This is still being fleshed out, but the most likely case is that the errors will be the same ones given to the Swift compiler to present as compile-time diagnostics. So there'd be a reason, a range over the input which triggered the reason, and potentially auxiliary information like a suggested fix. This can also drive pretty-printing, where the problematic range is underlined. That being said, there is a lot being proposed in this initial release so it's likely that some of these features will appear over time.
I think having some interface to access that information would be very valuable for tools taking a user-provided regex. At the very least, even if the tool is just going to fatal-error, they can present the user with a reason why their command-line invocation failed.
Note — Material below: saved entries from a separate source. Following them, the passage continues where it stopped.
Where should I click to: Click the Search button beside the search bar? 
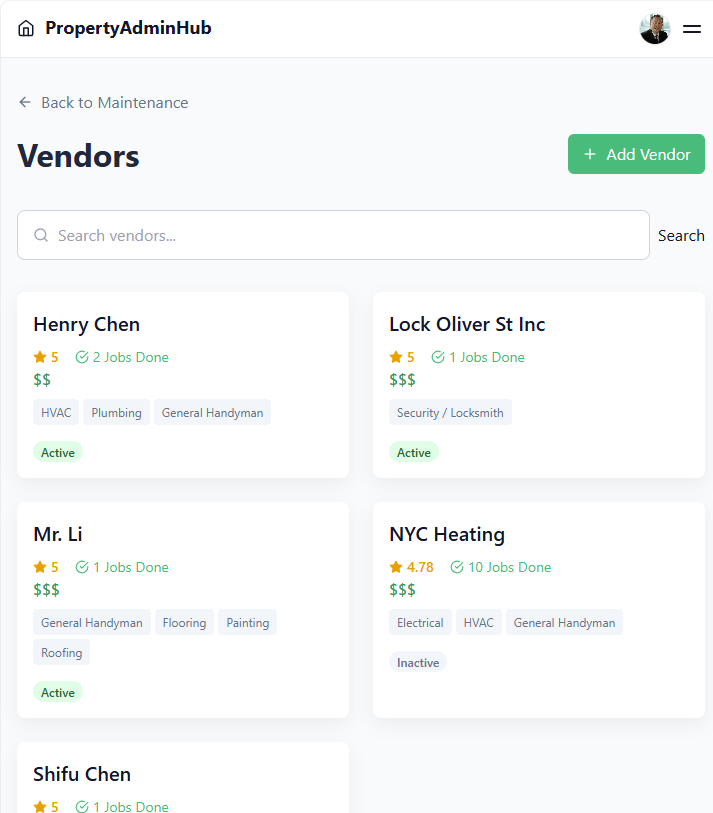[x=681, y=235]
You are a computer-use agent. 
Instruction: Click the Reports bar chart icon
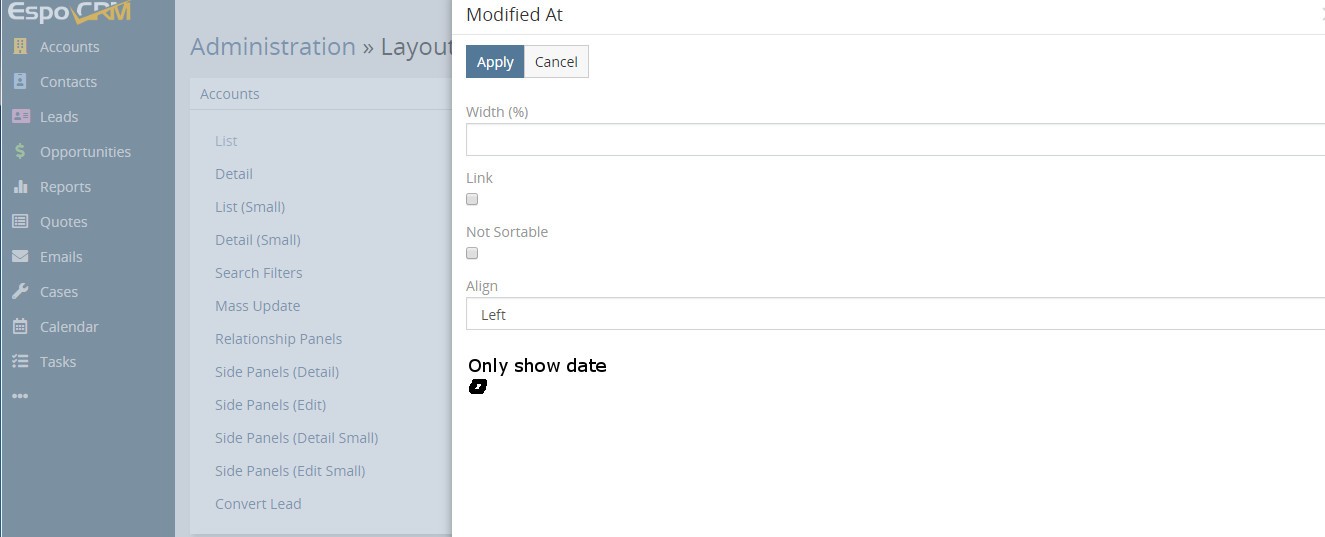tap(20, 187)
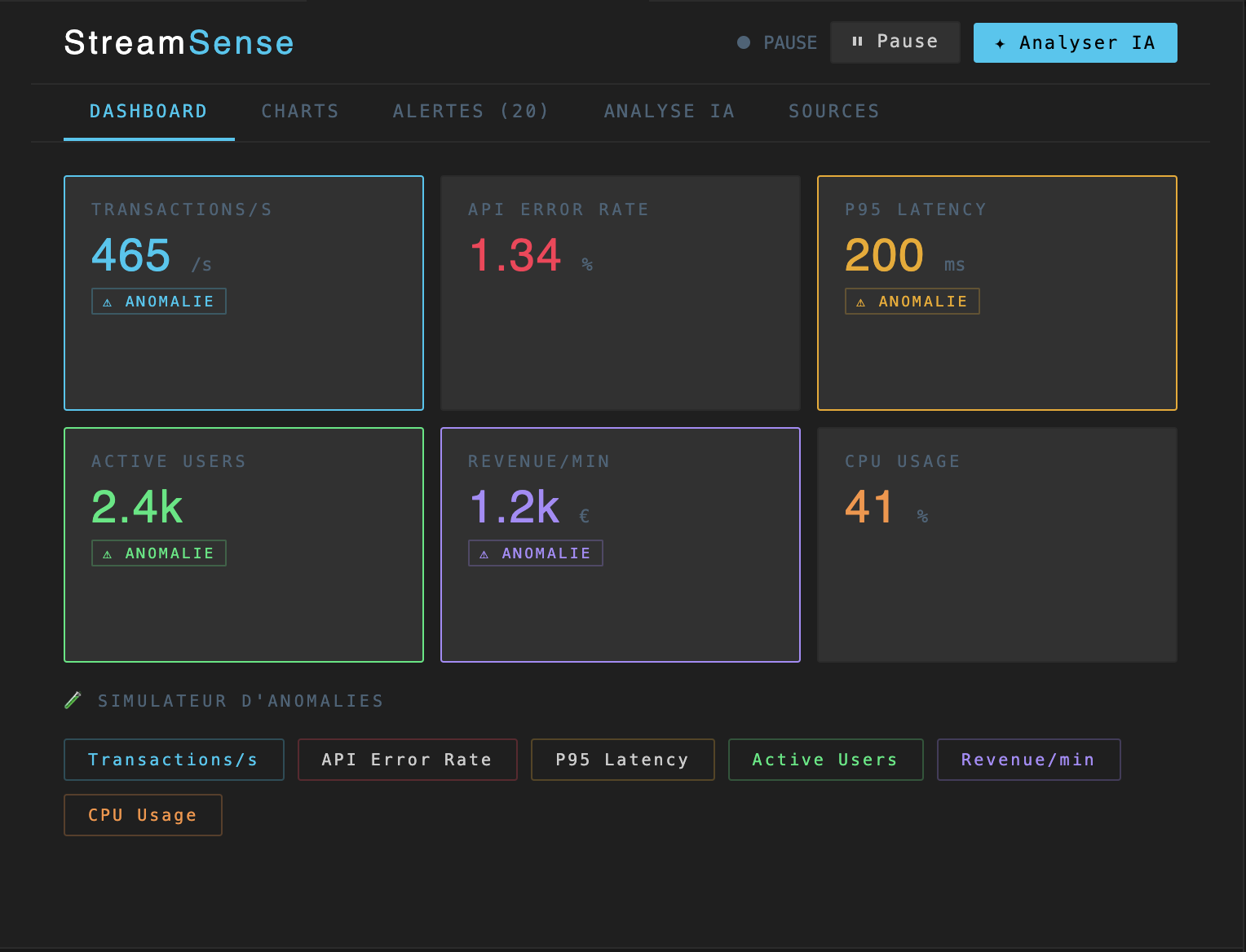Click the pencil icon beside Simulateur d'Anomalies

(x=73, y=699)
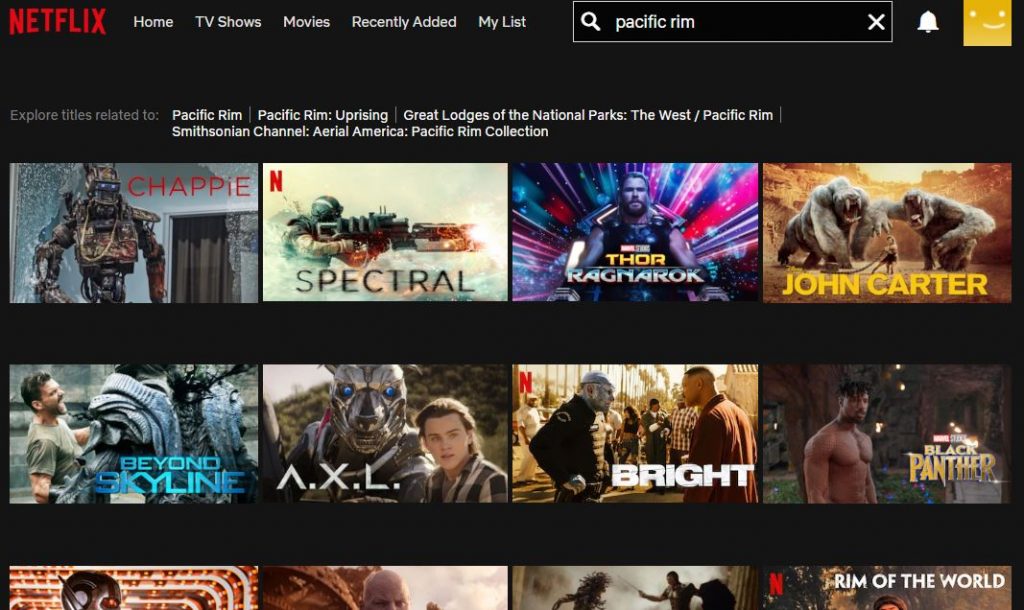Click the search magnifier icon

tap(591, 22)
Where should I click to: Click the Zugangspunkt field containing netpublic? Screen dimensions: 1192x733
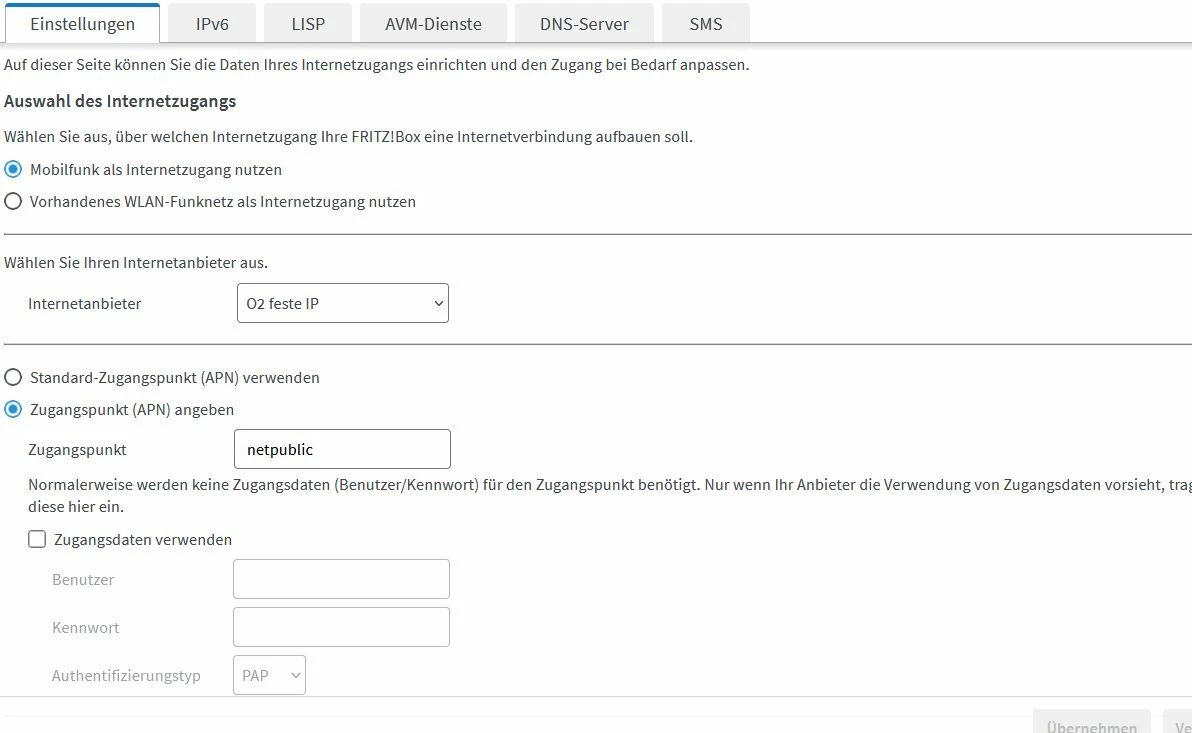[341, 449]
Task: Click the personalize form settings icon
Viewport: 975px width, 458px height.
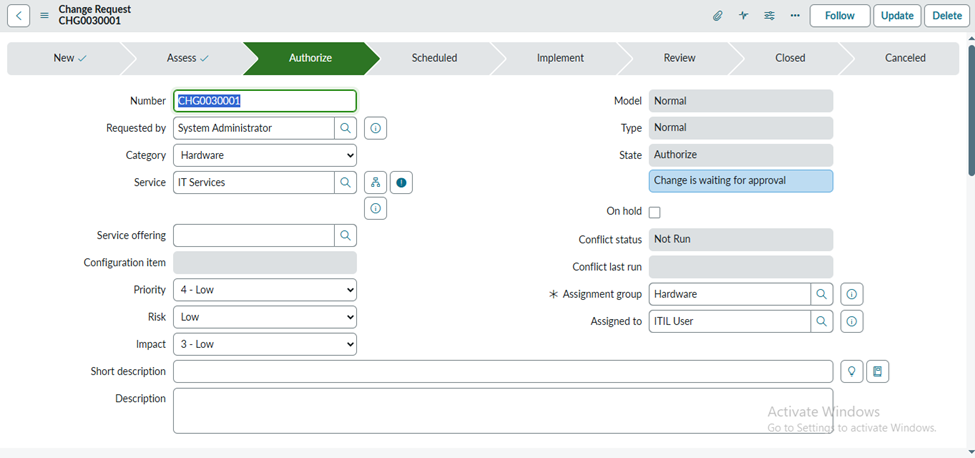Action: click(x=769, y=16)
It certainly can be considered, but we'd likely want a throwing interface anyways. In what ways were you thinking failable would be better than try? / try!?
Argh, language. I meant to imply:
Contractions ("don't") are correctly detected and script changes are separated
"start" works for me, although we also use the term "prefix". These are the interfaces invoked by the higher-level algorithms and it would be great to align the naming scheme. There, we have trimPrefix() and starts(with:). Thoughts?
CapturedOutput seems it would have both the issues of Captures and the rather generic-sounding Output.
This distinction mostly comes up when explaining the semantic model of how concatenation of regexes work (CC @rxwei).